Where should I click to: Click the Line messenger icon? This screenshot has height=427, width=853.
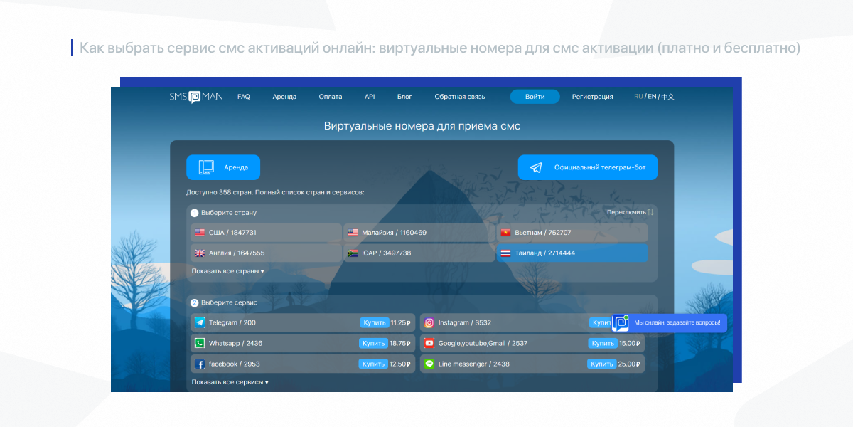click(429, 364)
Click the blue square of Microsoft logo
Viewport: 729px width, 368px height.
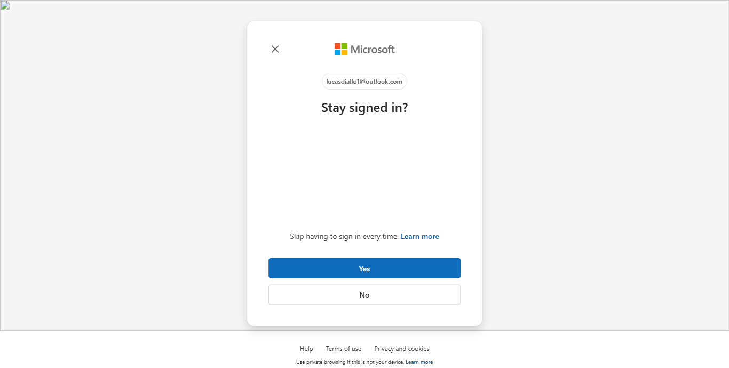click(x=337, y=53)
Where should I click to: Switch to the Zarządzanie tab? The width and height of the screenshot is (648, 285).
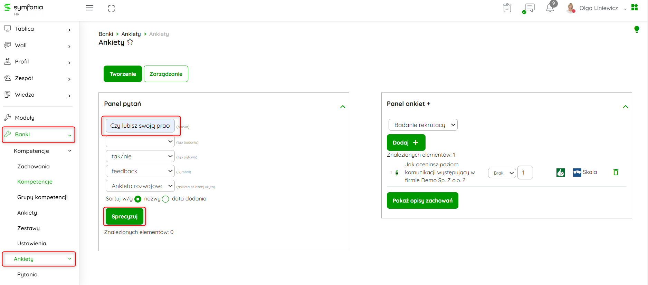(x=166, y=74)
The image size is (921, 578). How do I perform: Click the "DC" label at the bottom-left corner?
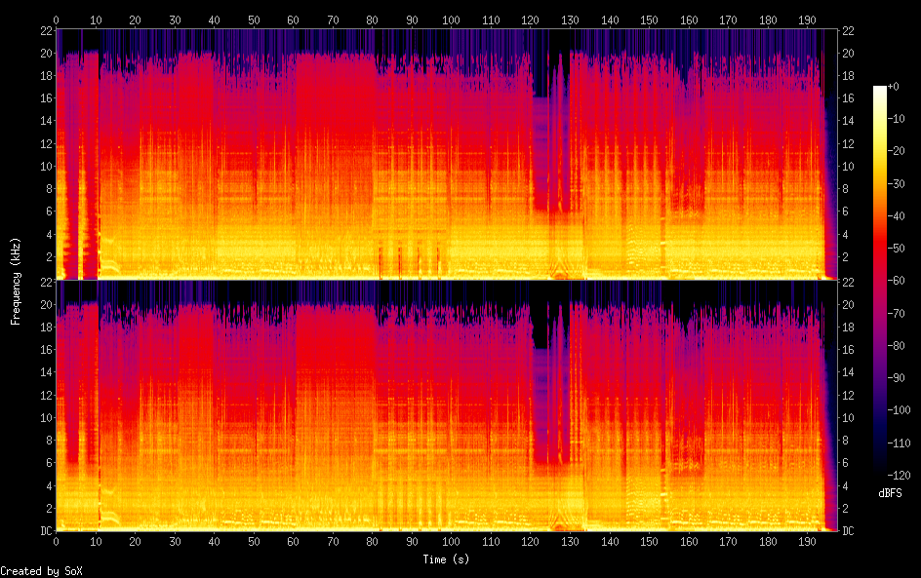(45, 530)
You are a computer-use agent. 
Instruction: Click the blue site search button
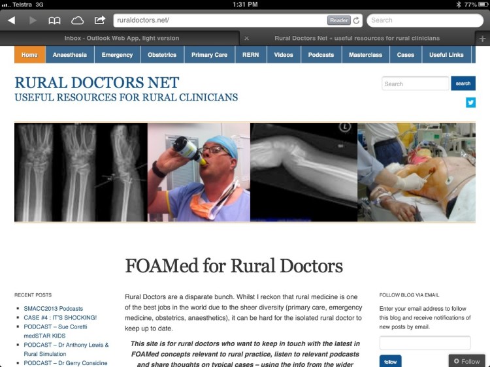tap(463, 84)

Task goal — Excluding all pictures, reproduce the records exactly as they appear above.

Final answer —
Where should I click to: Click the Line messenger icon? This screenshot has height=427, width=853.
click(429, 364)
Click the blue square of Microsoft logo
Viewport: 729px width, 368px height.
click(x=337, y=53)
Where should I click to: Switch to the Zarządzanie tab? The width and height of the screenshot is (648, 285).
(x=166, y=74)
The image size is (921, 578). How do I perform: Click the "DC" label at the bottom-left corner?
(45, 530)
You are a computer-use agent. 
Instruction: Click the blue site search button
tap(463, 84)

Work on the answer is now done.